Chief Inspector of General Practice

9 August 2016

During a routine inspection

Letter from the Chief Inspector of General Practice

We carried out an announced comprehensive inspection at The Saxon Spires Practice on 9 August 2016. Overall the practice is rated as good.

Our key findings across all the areas we inspected were as follows:

  • There was an open and transparent approach to safety and an effective system in place for reporting and recording significant events. However monitoring and recording systems relating patients receiving high risk medication, and recording systems related to safety alerts, and significant events needed strengthening.

  • Staff assessed needs and delivered care in line with current evidence based guidance.

  • Practice specific policies were implemented and were available to all staff. However some policies we reviewed were undated and needed a review.

  • The practice had recently recommenced staff appraisals and the practice manager shared with us a schedule of appraisals for the five staff members (out of 40) yet to be appraised.Their appraisal was scheduled for completion by the end of October 2016.

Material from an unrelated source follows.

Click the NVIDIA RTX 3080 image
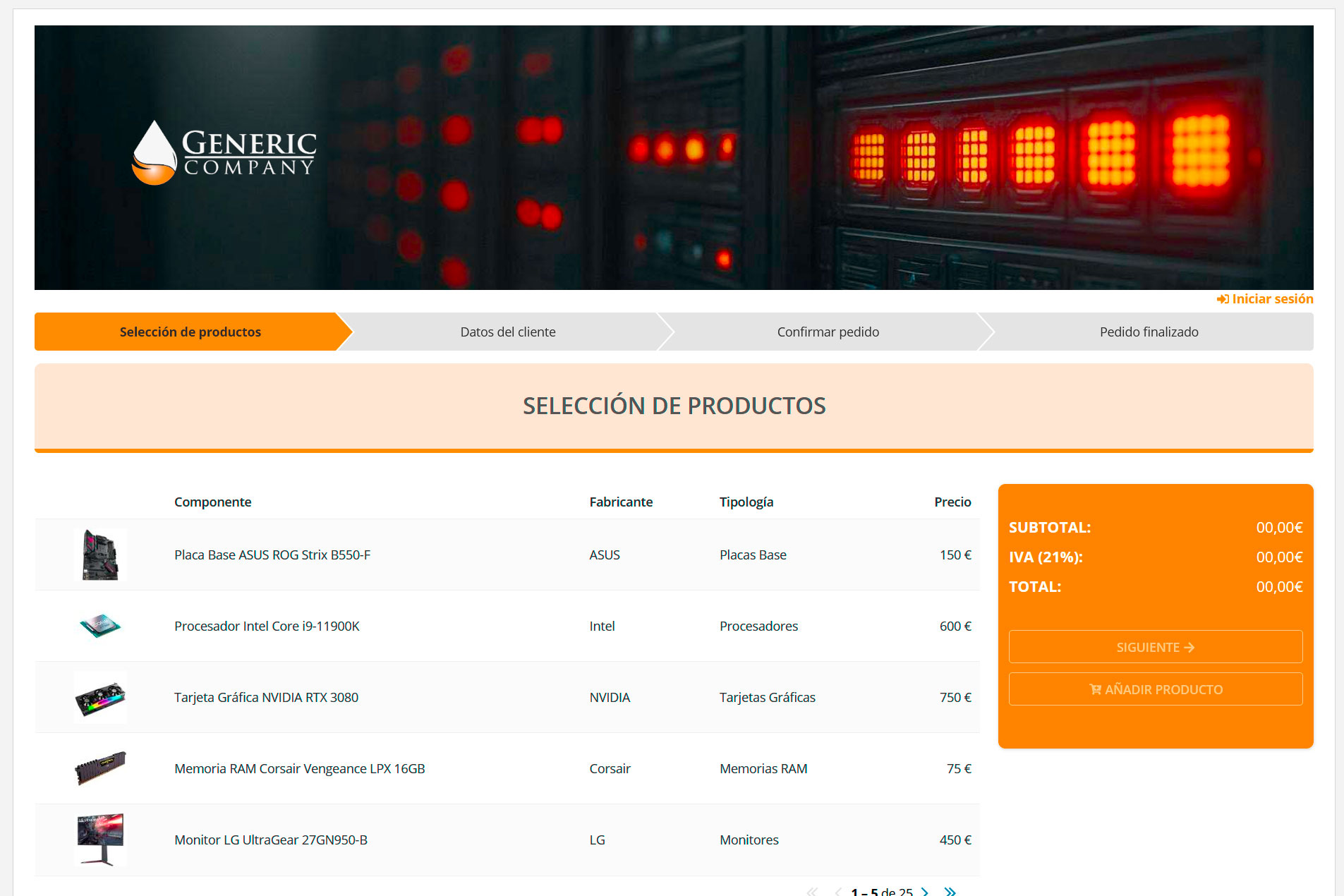 [100, 697]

  • Staff assessed patients’ needs and delivered care in line with current evidence based guidance. Staff had been trained to provide them with the skills, knowledge and experience to deliver effective care and treatment.
  • Patients said they were treated with compassion, dignity and respect and they were involved in their care and decisions about their treatment.
  • Information about services and how to complain was available and easy to understand. Improvements were made to the quality of care as a result of complaints and concerns.
  • Patients said they found it easy to make an appointment with a GP and there was continuity of care, with urgent appointments available the same day.
  • The practice had good facilities and was well equipped to treat patients and meet their needs.
  • There was a clear leadership structure and staff felt supported by management. The practice proactively sought feedback from staff and patients, which it acted on.
  • The provider was aware of and complied with the requirements of the duty of candour.

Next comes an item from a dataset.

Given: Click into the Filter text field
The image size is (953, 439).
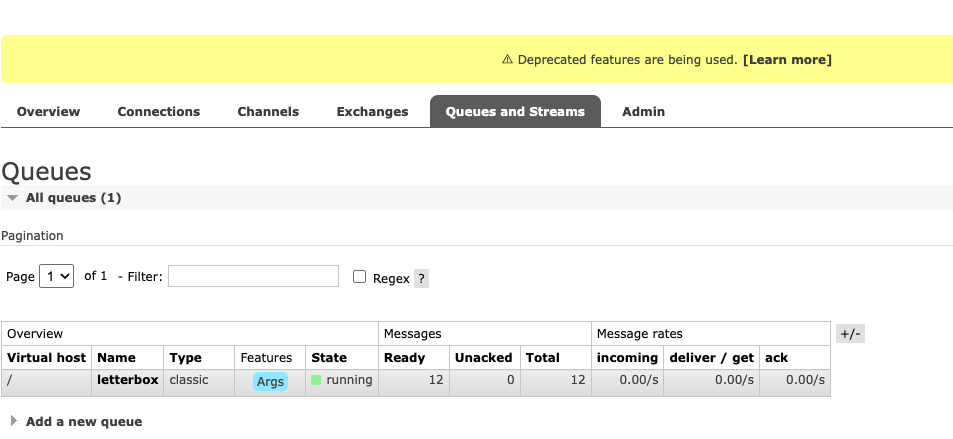Looking at the screenshot, I should pos(253,276).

The areas where the provider must make improvement are:

  • Introduce systems for the monitoring and recording of patients who received high risk medicines.

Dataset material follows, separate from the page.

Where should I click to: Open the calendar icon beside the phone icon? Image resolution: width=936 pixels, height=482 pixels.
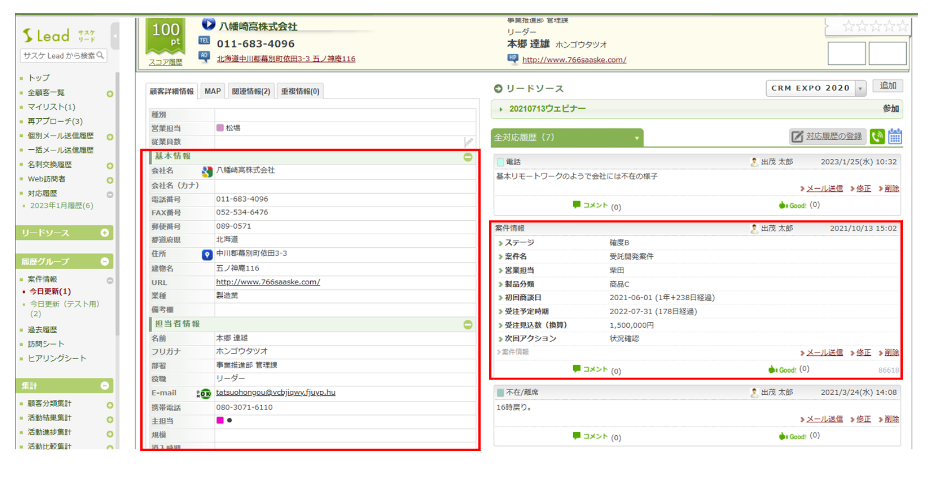click(895, 137)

  • Ensure systems are in place to check emergency equipment including oxygen cylinders kept at the practice to ensure they are ready for use in an emergency.

The areas where the provider should make improvement are:

  • Strengthen the recording systems relating to safety alerts, and significant events so a strategic overview of performance is available.

  • Ensure the staff appraisals programme is completed as per the timetable; end of October 2016.

  • Ensure periodic review of practice specific policies so they reflect current requirements and are dated.

  • Continue to encourage patients to attend for breast screening when invited.

Professor Steve Field (CBE FRCP FFPH FRCGP) 

Chief Inspector of General Practice

27 February 2014

During a routine inspection

We spoke with six patients, the practice manager, three GPs, three clinical professionals and two members of the surgery's patient participation group.

Patients told us that they were treated with respect and were always engaged by their GP on decisions about their care and treatment. One patient said, 'My GP explains everything and checks that I am happy with the treatment proposed and that I have understood what was involved.'

Patients told us that were able to get an appointment when needed. The provider held surgeries in the villages of Guilsborough and Brixworth and patients could access primary care services at either surgery. A patient told us, 'I can get to see a doctor the same day, but sometimes it may have to be at the other surgery, and that is alright. But travelling to the other surgery can take some time.'

Practice staff we spoke with were aware of whom they should refer to should they have any concerns about people's safety, or if they suspected any patient including a child had been abused. This ensured patients were protected from harm.

We found that the provider had carried out checks on staff before they were employed to make sure they were fit to carry out their roles and responsibilities.

The provider had systems in place that monitored the quality of service provision.